Computer Simulations of Early Aggregation of Intrinsically Disordered Protein on Nano-Structured Surfaces at Different Spatial and Time Scales

Early aggregation of intrinsically disordered protein (IDP), e.g., beta-amyloid (Aß), on the surfaces of neurons is responsible for the progression of Alzheimer's. However, the molecular details of forming toxic and partially-ordered Aß aggregates on the surface of phase-separated lipid nanodomains, a model of neuronal membrane, are still not available. Using both atomistic and coarse-grained (CG) multiscale MD simulations, we explore early aggregation events of initially disordered Aß on multicomponent, phase-separated lipid membranes at different spatial resolutions and microsecond time scales.

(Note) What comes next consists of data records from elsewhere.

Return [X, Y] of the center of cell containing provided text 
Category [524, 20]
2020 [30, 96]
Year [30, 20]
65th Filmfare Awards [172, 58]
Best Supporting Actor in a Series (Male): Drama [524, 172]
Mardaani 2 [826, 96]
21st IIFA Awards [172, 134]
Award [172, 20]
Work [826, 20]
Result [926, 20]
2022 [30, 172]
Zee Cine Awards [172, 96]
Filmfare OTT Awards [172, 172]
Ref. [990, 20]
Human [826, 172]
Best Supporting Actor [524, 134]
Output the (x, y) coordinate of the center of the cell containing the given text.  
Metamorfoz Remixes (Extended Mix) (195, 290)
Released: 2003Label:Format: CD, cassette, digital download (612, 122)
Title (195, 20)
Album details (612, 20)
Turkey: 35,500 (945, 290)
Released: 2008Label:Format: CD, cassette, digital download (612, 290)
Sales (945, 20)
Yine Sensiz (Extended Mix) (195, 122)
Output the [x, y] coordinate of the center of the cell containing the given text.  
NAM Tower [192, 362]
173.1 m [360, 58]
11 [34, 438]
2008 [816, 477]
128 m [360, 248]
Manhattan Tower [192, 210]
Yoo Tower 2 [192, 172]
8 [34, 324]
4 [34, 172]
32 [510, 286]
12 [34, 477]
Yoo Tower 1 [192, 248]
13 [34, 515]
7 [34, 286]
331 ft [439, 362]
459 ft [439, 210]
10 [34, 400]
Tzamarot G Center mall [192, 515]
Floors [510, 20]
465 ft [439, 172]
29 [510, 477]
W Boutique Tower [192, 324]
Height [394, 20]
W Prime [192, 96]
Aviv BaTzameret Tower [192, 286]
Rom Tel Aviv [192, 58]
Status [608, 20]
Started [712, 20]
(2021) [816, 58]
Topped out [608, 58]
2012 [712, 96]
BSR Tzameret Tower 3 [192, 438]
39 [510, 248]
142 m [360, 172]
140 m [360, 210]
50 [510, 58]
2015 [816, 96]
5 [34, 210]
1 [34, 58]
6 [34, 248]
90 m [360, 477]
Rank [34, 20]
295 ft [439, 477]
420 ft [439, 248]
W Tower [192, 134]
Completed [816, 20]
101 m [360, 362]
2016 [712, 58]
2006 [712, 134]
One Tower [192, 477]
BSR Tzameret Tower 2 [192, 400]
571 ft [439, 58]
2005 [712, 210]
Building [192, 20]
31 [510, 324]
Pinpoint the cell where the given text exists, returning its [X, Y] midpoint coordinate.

Our lipid membranes consist of highly dynamic and heterogeneous liquid-ordered (Lo), liquid-disordered (Ld), and mixed Lo/Ld nano-domains. Our work involves forward (atomistic-to-CG) and backward (CG-atomistic) mappings of protein/membrane complexes, as well as, domain preference of protein binding, characterizations of the domain size, area per lipid, and bilayer thickness of the lipid nano-domains at both atomistic and CG resolutions. Our results will provide new insights into understanding the molecular interactions of IDP on nanostructured surfaces, and protein-induced membrane disruption mechanisms of Aß on neurons leading to the early progression of Alzheimer's disease.